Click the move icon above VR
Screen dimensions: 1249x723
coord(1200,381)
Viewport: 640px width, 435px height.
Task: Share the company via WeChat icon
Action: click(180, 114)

----------------

**TRY IT**.
Your task is to restate every record word for word.

**ANSWER TO THIS PROBLEM**.
Click the move icon above VR
Screen dimensions: 1249x723
coord(1200,381)
Viewport: 640px width, 435px height.
Task: Share the company via WeChat icon
Action: click(180, 114)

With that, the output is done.